Upon granting judgment in favor of WME and Lizzo, the trial court found that WME negotiated a modification to the festival-friendly force majeure language, which changes were more favorable to the artist. Specifically, the court noted that while the original language sanctioned Lizzo’s retention of the deposit only if she “commenced performance,” WME’s modification substantially augmented Lizzo’s right to retain the deposit to include any instance where she was “otherwise ready, willing and able to perform.” After considering various evidence, the court determined that Lizzo was indeed ready, willing, and able to perform and, as such, she was entitled to keep her deposit (i.e., the full performance guaranty) notwithstanding the cancellation of the festival.

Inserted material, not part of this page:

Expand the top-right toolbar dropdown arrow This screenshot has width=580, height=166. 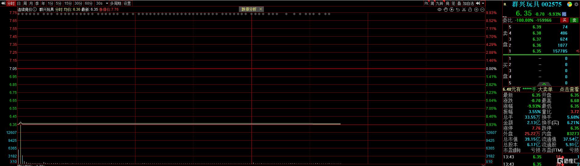tap(483, 3)
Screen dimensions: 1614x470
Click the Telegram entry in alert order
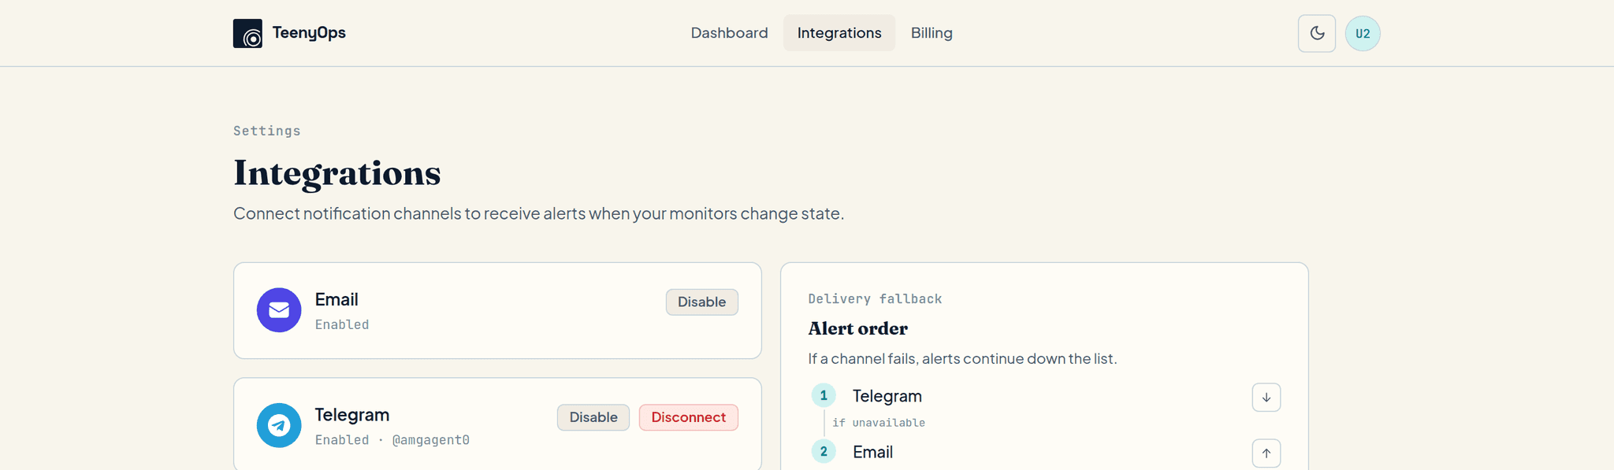pyautogui.click(x=887, y=396)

On March 8, 2024, a California appellate court affirmed the trial court’s decision, further noting that Virgin Fest’s interpretation “makes the force majeure provision indefinite and incapable of being carried into effect and deprives the third sentence of any meaning thus rendering it surplusage.”3 In plain speak, the appellate court said Virgin Fest’s interpretation did not make any sense in light of the rider modifications that were negotiated and accepted by Virgin Fest.

Lessons Learned

This dispute and the resulting decision underscore the vital importance of the precise words and phrases included in a contract — with extra emphasis on modifications and revisions accepted during the negotiation phase.  A seemingly innocuous word like “otherwise” when appended to the common phrase, “ready, willing, and able” has the power to materially change the meaning and effect of a contract. In this case, those additional five words yielded a $5 million windfall for Lizzo. Not a bad day for the WME business affairs team.


[1] Final Virgin Fest Rider Language: “A ‘Force Majeure Event’ means any act beyond the reasonable control of Producer, Artist, or Purchaser, which makes any performance by Artist impossible, infeasible, or unsafe (including, but not limited to, acts of God, terrorism, failure or delay of transportation, death, illness, or injury of Artist or Artist’s immediate family and civil disorder. In the event of cancellation due to Force Majeure then all parties will be fully excused and there shall be no claim for damages, and subject to the terms set forth herein, Producer shall return any deposit amount(s) (i.e., any amount paid to Producer pursuant to the Performance Agreement prior to payment of the Balance) previously received (unless otherwise agreed). However, if the Artist is otherwise ready, willing, and able to perform, Purchaser will pay Producer the full Guarantee unless such cancellation is the result of Artist’s death, illness, or injury, or that of its immediate family, in which case Producer shall return such applicable pro-rata portion of the Guarantee previously received unless otherwise agreed.”

[2] WME’s counsel added this phrase during the negotiation with Virgin Fest in lieu of the original language that allowed the artist to collect the full fee if she “commenced performance prior to cancellation.”

[3] See VFLA Eventco, LLC v. William Morris Endeavor Entertainment, LLC, (Cal. Ct. App., Mar. 6, 2024, No. B323977) 2024 WL 959751, at *13).